NEMLA 2018 Pittsburgh

Friday, April 13 10:00-11:30 am

7.6 Global Literature in the Age of Trump (Roundtable)

This roundtable endeavors to assess the influence of Donald Trump’s 2016 election on literature in the US and around the world.

Transversal Cosmopolitanism and the Post-9/11 Global Novel

I read the post-9/11 global novel as an expression of transversal politics, as narratives that expose the différendwhich resists translation into a single global idiom; and I identify those characters who are cosmopolites, global citizens, who instigate a shared deterritorialization or double capture, or who may be types of an ethnocentric nationalism advanced by the 2016 Presidential election that is in the process of transversal transformation. I examine two novels that traverse in bi-social fashion the fractious relationship between Islam and the west.

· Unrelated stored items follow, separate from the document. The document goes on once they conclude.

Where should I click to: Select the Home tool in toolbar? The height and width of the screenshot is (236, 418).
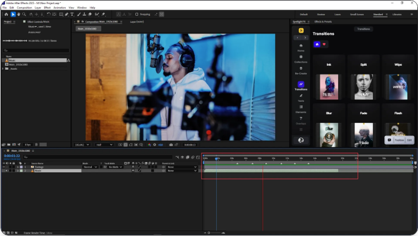[6, 14]
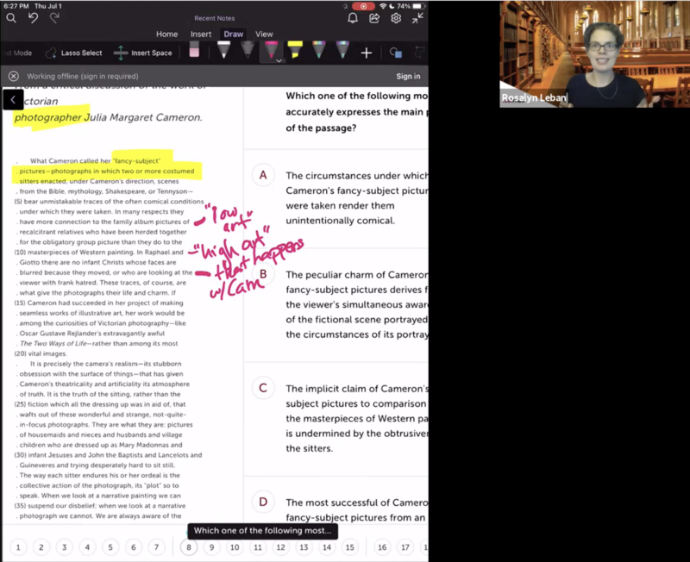The image size is (690, 562).
Task: Open the Insert tab
Action: pyautogui.click(x=201, y=34)
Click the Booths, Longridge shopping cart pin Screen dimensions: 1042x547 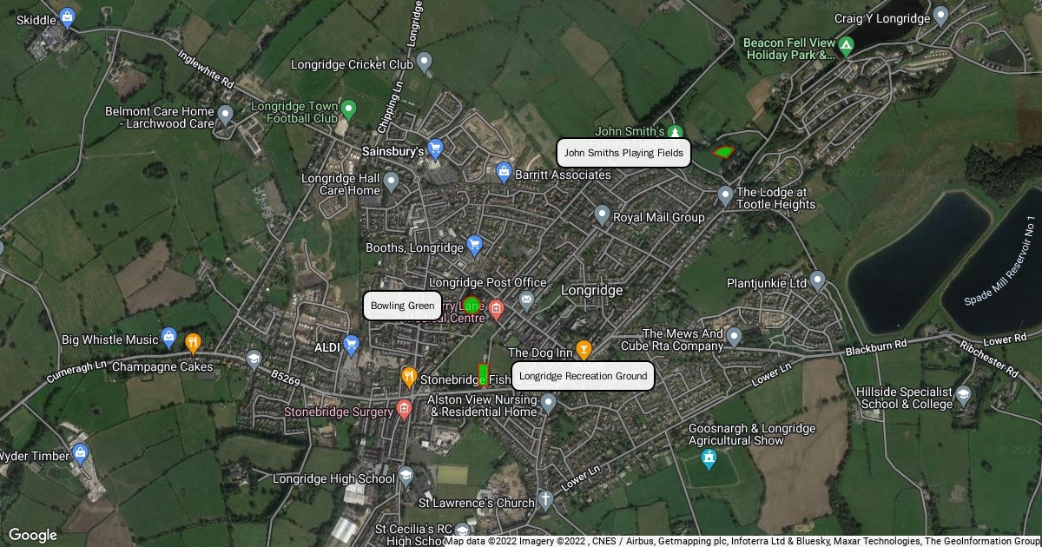[x=474, y=246]
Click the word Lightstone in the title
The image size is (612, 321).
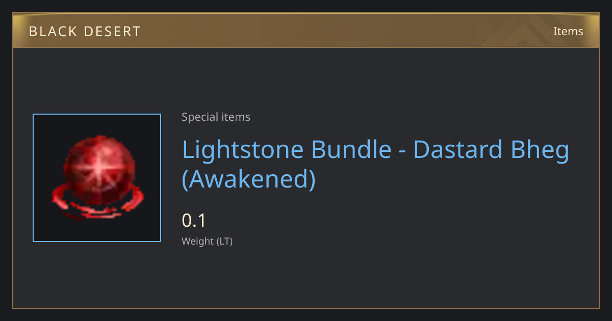coord(243,150)
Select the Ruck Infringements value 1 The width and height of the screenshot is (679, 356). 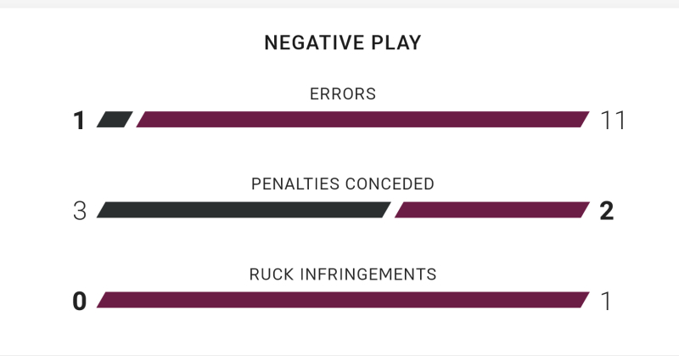(606, 302)
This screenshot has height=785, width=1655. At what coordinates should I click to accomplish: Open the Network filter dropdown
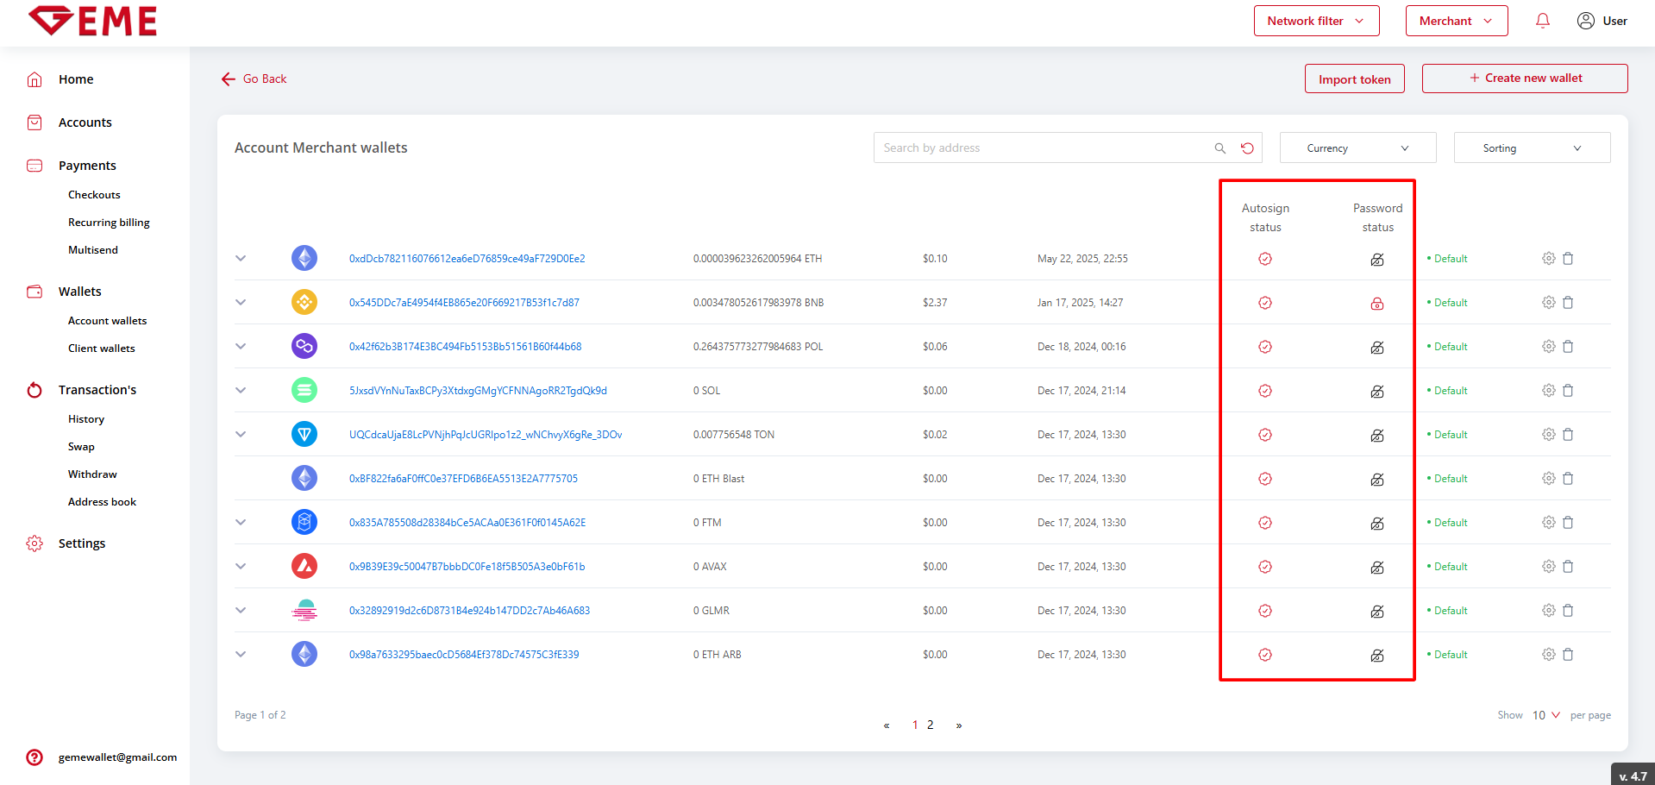[1316, 21]
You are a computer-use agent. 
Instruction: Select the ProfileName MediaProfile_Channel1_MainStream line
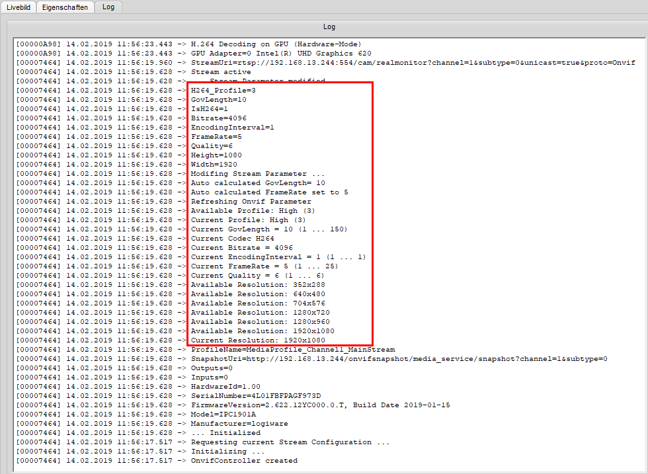point(293,350)
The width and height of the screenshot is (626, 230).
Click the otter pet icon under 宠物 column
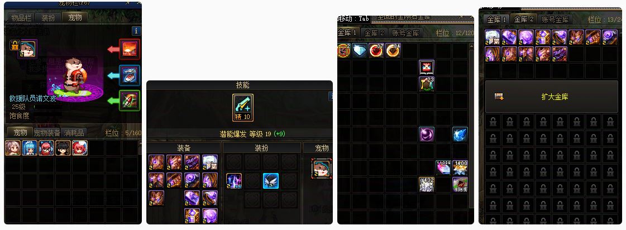click(x=322, y=167)
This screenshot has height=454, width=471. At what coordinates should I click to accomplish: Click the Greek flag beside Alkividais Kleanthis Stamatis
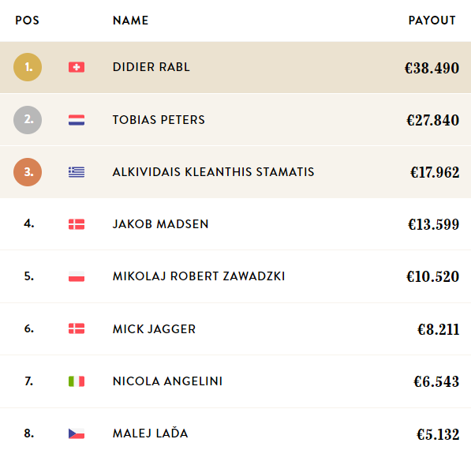(x=77, y=172)
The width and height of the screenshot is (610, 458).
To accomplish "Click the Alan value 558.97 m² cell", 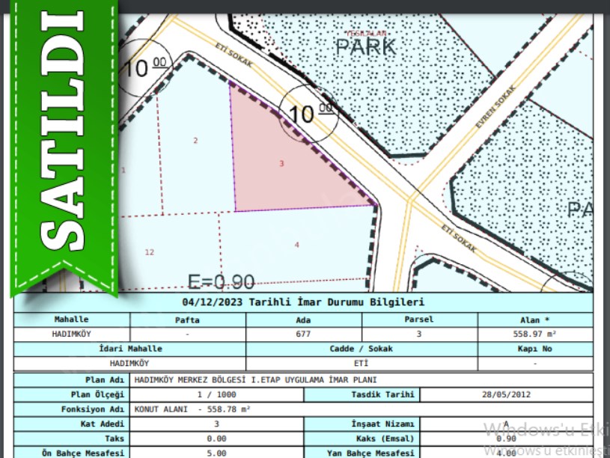I will pyautogui.click(x=534, y=334).
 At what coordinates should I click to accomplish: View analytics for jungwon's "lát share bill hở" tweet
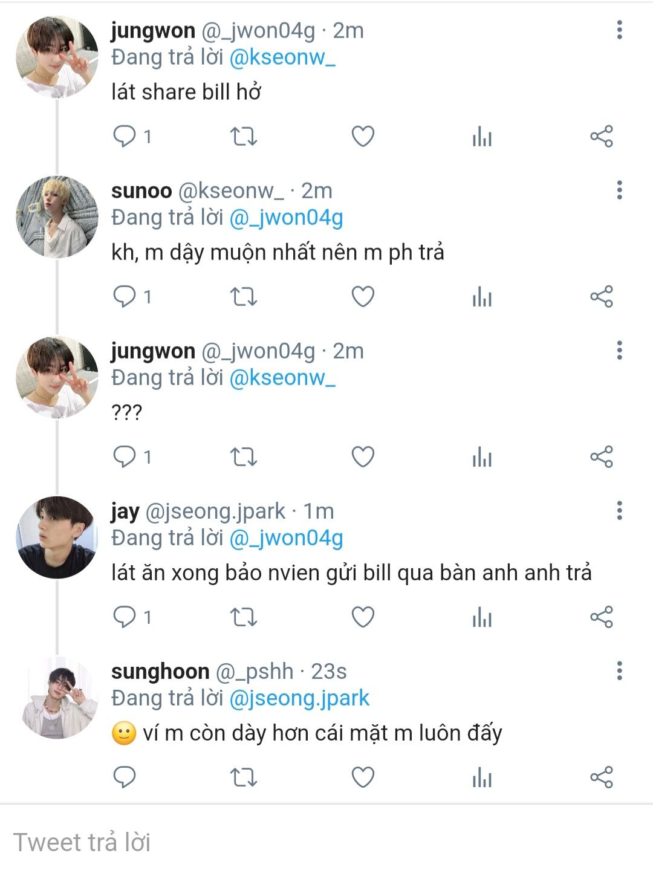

Amy Waldman’s The Submission(2011) confronts the profiling, racism, and backlash towards Muslims in America after 9/11. The protagonist of the novel, Mohamed Khan, is a well-educated professional and nonobservant Muslim who is forced by political circumstance to reconsider his US citizenship, his practice, and his faith. Mohsin Hamid’s The Reluctant Fundamentalist(2007) reconsiders the American abroad who is both naïf and ugly in his encounter with the other, innocent and guilty of a civilized savaging of a foreign land. Both protagonists ultimately leave the US to become global citizens.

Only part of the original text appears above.